Director: Deepa Mehta
(2006)
The third work in Deepa Mehta’s trilogy, (which contained Fire and Earth), Water is set in India in 1938. At its center, the film reveals the aftermath for an eight year old girl whose husband (yes, husband she barely remembers being forced into marrying) dies. After she is widowed, she is left in an ashram run by other (mostly cruel) widows— her hair is cut off completely and she is marked by her white robe indicating her status as widow worthy of shun. Although widows were legally allowed to remarry, it was often deemed “inconvenient” and also scandalous so our young heroine waits in seclusion, making friends with a beautiful twenty something widow who sometimes works as a prostitute.

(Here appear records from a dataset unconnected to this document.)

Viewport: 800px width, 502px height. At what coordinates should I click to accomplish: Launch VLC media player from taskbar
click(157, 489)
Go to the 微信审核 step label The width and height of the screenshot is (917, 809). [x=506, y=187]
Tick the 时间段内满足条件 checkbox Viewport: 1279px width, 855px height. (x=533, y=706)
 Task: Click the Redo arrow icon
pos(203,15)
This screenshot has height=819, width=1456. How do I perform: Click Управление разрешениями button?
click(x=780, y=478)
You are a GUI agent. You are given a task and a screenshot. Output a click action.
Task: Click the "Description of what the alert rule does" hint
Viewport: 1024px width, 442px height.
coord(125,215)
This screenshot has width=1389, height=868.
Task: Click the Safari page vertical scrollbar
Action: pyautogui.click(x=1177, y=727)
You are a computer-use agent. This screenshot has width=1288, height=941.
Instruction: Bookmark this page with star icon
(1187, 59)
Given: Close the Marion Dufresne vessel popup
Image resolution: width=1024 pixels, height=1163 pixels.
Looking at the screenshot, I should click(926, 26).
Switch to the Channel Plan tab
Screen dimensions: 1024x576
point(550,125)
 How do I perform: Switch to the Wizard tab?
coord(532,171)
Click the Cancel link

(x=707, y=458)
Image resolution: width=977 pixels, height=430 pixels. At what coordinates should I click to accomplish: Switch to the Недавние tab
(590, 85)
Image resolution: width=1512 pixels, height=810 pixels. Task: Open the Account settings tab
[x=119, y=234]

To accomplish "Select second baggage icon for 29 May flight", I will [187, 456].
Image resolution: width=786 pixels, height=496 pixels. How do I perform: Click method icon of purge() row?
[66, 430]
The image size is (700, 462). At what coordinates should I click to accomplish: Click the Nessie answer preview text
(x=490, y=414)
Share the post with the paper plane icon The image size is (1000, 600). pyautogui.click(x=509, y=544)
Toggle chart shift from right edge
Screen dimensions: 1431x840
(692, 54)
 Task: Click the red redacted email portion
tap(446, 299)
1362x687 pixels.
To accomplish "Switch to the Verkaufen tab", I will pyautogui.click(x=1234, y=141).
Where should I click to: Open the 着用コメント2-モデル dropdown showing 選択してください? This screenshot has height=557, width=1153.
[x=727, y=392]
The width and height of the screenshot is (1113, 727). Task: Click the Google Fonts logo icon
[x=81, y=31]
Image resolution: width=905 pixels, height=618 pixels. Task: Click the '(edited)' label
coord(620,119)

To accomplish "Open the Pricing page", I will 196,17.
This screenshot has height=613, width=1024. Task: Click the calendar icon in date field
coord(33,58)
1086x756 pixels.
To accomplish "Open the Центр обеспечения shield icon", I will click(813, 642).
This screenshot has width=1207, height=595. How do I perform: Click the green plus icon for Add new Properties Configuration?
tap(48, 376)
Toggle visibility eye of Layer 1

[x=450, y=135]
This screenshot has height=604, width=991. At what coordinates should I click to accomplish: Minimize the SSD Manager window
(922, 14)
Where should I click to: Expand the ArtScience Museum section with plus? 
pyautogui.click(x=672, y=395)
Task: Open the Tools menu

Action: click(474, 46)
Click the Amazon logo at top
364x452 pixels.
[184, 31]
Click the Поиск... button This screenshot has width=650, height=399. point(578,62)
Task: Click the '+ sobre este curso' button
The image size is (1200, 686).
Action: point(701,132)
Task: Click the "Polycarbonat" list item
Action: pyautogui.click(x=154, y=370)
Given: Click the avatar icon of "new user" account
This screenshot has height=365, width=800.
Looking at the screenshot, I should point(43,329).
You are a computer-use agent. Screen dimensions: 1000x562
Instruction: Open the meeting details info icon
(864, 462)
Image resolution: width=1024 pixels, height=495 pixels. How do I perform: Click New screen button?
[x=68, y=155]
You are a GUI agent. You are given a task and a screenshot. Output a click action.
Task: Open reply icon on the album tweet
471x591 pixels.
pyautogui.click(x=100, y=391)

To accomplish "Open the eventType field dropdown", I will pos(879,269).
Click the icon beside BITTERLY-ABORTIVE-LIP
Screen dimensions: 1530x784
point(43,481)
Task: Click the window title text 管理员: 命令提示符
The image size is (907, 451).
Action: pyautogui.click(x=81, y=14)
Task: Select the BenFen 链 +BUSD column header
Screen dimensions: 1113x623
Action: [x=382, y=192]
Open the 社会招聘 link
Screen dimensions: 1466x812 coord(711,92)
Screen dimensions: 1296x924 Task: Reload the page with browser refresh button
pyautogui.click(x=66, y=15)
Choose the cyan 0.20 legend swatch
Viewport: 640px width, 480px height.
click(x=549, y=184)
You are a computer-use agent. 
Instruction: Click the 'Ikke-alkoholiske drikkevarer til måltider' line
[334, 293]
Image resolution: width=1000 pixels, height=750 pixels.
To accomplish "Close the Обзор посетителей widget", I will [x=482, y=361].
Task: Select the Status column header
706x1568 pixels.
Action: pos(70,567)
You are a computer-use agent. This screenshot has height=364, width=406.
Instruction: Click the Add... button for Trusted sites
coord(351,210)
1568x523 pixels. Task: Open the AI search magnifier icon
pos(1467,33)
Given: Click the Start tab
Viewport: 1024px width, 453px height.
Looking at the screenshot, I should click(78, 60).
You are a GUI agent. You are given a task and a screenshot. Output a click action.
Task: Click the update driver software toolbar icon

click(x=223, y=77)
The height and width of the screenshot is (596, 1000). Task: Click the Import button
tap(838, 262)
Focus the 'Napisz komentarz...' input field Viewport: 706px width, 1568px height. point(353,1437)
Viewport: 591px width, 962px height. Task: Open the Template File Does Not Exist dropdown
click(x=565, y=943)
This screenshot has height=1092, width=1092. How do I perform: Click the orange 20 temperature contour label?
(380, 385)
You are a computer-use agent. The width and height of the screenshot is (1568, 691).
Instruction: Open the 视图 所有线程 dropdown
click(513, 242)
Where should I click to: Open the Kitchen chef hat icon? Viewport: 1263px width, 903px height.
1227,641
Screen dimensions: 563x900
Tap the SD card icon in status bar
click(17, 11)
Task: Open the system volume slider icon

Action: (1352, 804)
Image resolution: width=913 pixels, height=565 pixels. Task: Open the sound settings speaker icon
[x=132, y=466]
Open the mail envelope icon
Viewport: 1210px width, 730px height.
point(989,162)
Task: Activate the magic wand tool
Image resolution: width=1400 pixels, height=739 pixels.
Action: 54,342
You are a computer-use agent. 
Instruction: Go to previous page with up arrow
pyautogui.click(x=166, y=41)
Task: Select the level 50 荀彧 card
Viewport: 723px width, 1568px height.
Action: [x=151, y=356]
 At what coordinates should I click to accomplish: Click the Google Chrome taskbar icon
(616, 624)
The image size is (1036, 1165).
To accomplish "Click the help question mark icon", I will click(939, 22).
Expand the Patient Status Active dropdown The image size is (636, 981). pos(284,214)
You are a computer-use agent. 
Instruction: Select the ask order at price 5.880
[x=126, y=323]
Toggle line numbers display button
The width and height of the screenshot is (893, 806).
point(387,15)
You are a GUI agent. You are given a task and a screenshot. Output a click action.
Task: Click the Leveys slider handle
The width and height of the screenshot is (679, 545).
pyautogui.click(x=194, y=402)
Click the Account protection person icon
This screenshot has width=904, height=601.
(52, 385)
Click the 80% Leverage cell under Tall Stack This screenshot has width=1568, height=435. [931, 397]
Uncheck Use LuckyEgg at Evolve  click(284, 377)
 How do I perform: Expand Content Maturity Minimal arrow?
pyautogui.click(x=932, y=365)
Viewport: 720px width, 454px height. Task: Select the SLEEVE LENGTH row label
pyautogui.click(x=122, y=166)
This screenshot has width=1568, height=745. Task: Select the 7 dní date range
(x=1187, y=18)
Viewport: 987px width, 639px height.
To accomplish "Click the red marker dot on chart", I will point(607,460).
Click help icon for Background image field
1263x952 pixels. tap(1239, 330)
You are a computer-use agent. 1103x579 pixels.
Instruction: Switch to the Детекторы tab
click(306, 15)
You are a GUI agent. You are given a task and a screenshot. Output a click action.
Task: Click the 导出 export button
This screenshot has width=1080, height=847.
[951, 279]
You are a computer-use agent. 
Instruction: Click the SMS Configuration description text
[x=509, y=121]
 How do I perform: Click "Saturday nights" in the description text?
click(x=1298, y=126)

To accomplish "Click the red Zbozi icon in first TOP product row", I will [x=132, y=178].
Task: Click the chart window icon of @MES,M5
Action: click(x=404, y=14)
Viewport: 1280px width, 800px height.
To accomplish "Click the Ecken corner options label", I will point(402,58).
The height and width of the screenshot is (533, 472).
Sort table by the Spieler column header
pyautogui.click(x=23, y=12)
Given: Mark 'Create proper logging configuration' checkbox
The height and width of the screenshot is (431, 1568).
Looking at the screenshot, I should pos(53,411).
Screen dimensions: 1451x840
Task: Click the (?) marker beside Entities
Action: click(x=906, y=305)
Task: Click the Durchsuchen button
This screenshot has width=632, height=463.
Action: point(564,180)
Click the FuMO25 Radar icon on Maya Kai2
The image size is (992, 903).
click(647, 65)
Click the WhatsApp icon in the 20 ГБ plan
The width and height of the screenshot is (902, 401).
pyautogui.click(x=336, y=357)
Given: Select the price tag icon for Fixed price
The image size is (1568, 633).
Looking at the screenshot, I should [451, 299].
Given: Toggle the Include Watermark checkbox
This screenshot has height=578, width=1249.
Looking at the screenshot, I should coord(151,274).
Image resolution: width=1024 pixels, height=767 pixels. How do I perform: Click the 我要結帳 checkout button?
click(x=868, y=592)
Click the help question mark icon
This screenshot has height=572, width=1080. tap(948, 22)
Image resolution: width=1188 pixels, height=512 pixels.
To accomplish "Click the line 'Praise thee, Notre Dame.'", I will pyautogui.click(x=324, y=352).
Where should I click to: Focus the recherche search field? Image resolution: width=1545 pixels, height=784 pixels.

After her friend meets a young wealthy man who wishes to marry her, events lead to a predictably dismal ending— but Mehta’s lyrical film is so moving, and so urgent with its setting of a pre-Ghandi India, that viewers are rooted at the edges of their seat, although knowing that sacrifices will have to be made. Although some complained that the music makes it a bit melodramatic, this film is the strongest in Mehta’s trilogy— her films with their feminist call to action for those being overlooked in India have made her quite the villain in her homeland. Sets for Water were destroyed and after Mehta’s life was threatened, the shoot was relocated to Sri Lanka for safety sake, alerting astute viewers that perhaps things haven’t changed all that much for women expressing their own voices in India.